NOAA Resilience Portal

This Web-based portal will provide access to a basic suite of data, information, tools, products, and services available from NOAA that are needed to help communities in pilot regions understand, evaluate, and enhance community resilience to natural hazards. (2007-2009)

Pacific Services Center Partner Support

The NOAA Pacific Services Center is committed to supporting NOAA National Ocean Service partners working in the Pacific. This assistance includes damage assessments and restoration support, including two natural resource damage assessment workshops in Guam and the Northern Mariana Islands. The Pacific Services Center also supports technical assistance needs related to contaminated sites, including cleanup evaluation and marine debris removal. A typhoon protection strategy is also being discussed. (ongoing)

Pacific Islands Technical Assistance

The NOAA Pacific Services Center provides technical assistance to the coastal resource managers in the U.S. flag Pacific Islands. This assistance includes working with geospatial technologies, raising awareness of the availability of remotely sensed data sets, providing technical training, and directing efforts to create a unified geodetic network. In 2008, efforts include working with the National Geodetic Survey to make improvements to the National Spatial Reference System in the Pacific, introducing new land cover data and related tools, and providing geographic information system (GIS) training classes when needed. (ongoing)

NOAA Pacific Region Support

The NOAA Pacific Services Center (PSC) provides leadership to the Pacific Regional Team to support the NOAA Regional Collaboration efforts. Through the team lead, Bill Thomas, PSC will serve as a primary point of contact on regional team work, as well as liaison to the Pacific Region Executive Board (PREB). The plan for the regional team includes several projects that work across NOAA line offices with a presence in the Pacific to facilitate more collaborative product and service delivery. (ongoing)

Environmental Literacy Program

This program serves underrepresented groups by working with various organizations to develop professional internships, fellowships, mentorships, and traineeships for young adults who are interested in pursuing scientific and technical careers. In addition, professional development opportunities help teachers increase their ability to teach environmental sciences. (ongoing)

Coastal Hazards Risk and Impact Assessment Toolkit

Through a portfolio, or toolkit, of products and services, the NOAA Coastal Services Center will help local communities analyze their coastal hazard risks and impacts from hurricanes and coastal storms, inundation, flooding, and shoreline change. The toolkit will include mapping tools and templates, training, visualization techniques, methodologies and best practices, and data resources, as well as marketing materials and the NOAA Coastal Services Center’s coastal hazards outreach plan. (ongoing)

Digital Coast: Legislative Atlas

This Web-based legislative mapping tool provides coastal resource managers with easy access to coastal legislative data and information. In 2008 the Legislative Atlas team will add additional legislative information for the three regions represented in the atlas—Hawaii, California, and the Gulf of Maine. This added information includes both federal and state regulations. The legislative query tool will also be redesigned according to user input. (2008 update)

N-SPECT Applications

The Nonpoint-Source Pollution and Erosion Comparison Tool (N-SPECT) is a geographic information system (GIS)-based screening tool that models basic hydrologic processes, including overland flow, erosion, and nonpoint source pollution for watersheds. In 2008, assistance will be given to Puerto Rico and the states of California, Hawaii, and Texas as they use N-SPECT to estimate runoff in various land cover scenarios. Staff members also work with the Environmental Protection Agency and private-sector groups that want to use N-SPECT with their programs. (2008 update)
----
- _DIRECTION A_: According to the NOAA project list, which three regions does the Legislative Atlas represent?
- _DIRECTION B_:
Does each statement agree with the NOAA project list? Answer yes or no and quote the words that decide it.
(i) The 2008 N-SPECT assistance includes Texas.
(ii) The NOAA Resilience Portal is dated 2007 to 2009.
(iii) The two natural resource damage assessment workshops take place in Hawaii.
The lines after this NOAA project list come from a separate source.
----
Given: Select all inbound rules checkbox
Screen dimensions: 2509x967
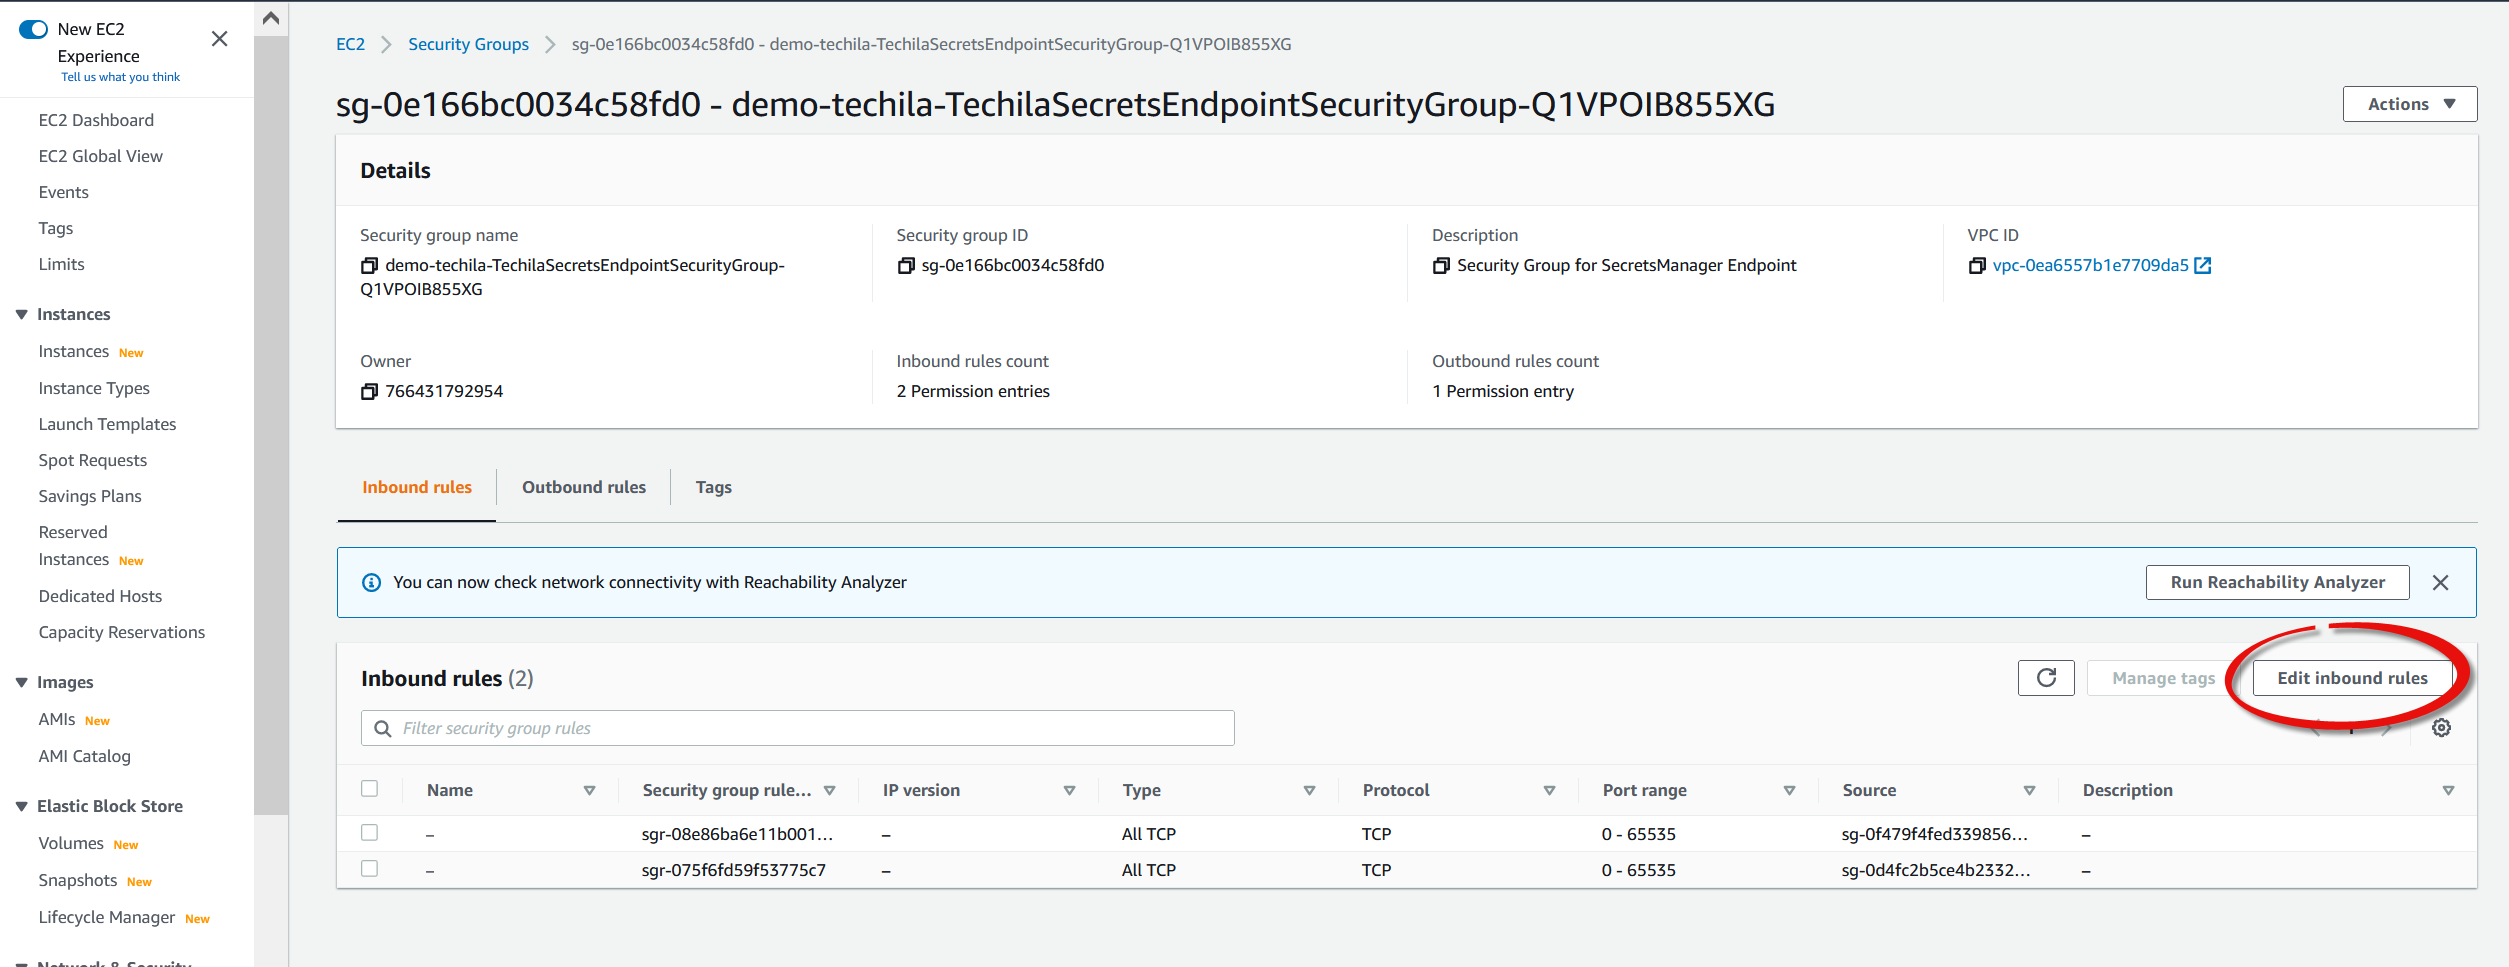Looking at the screenshot, I should (370, 789).
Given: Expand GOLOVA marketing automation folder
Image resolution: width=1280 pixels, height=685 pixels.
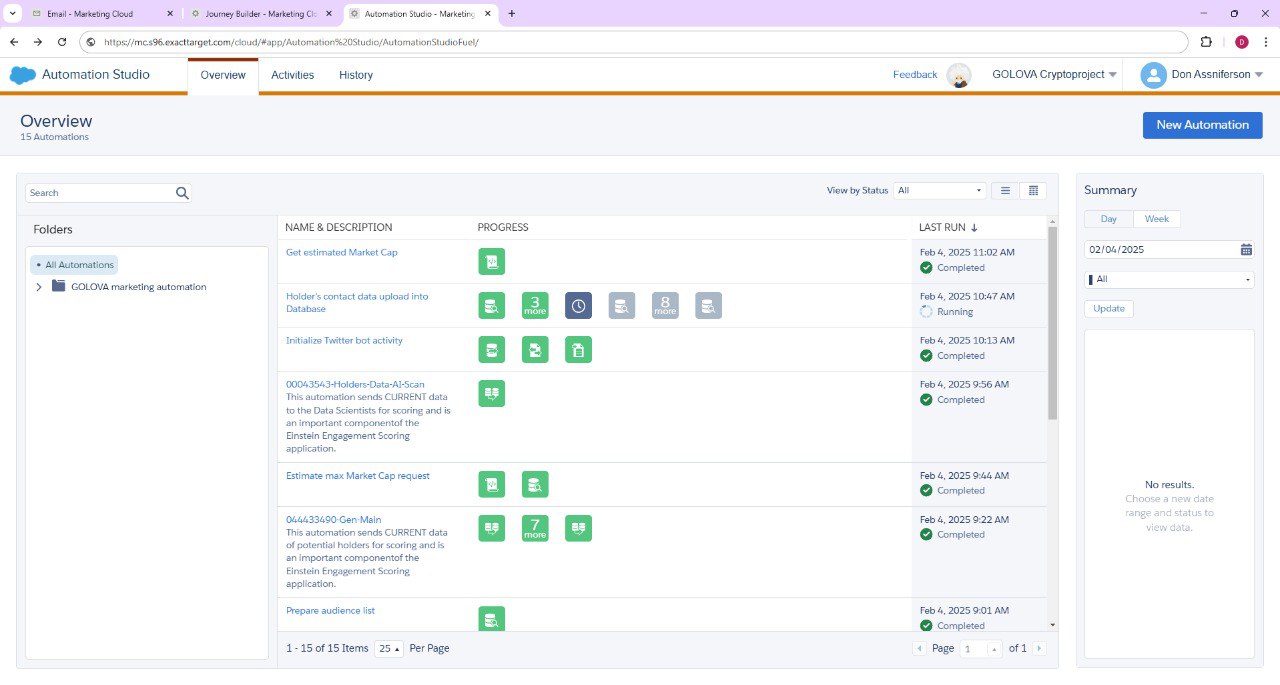Looking at the screenshot, I should 39,287.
----
- _ANSWER A_: Hawaii, California, and the Gulf of Maine.

- _ANSWER B_:
(i) Yes: "Puerto Rico and the states of California, Hawaii, and Texas"
(ii) Yes: "(2007-2009)"
(iii) No: "two natural resource damage assessment workshops in Guam and the Northern Mariana Islands"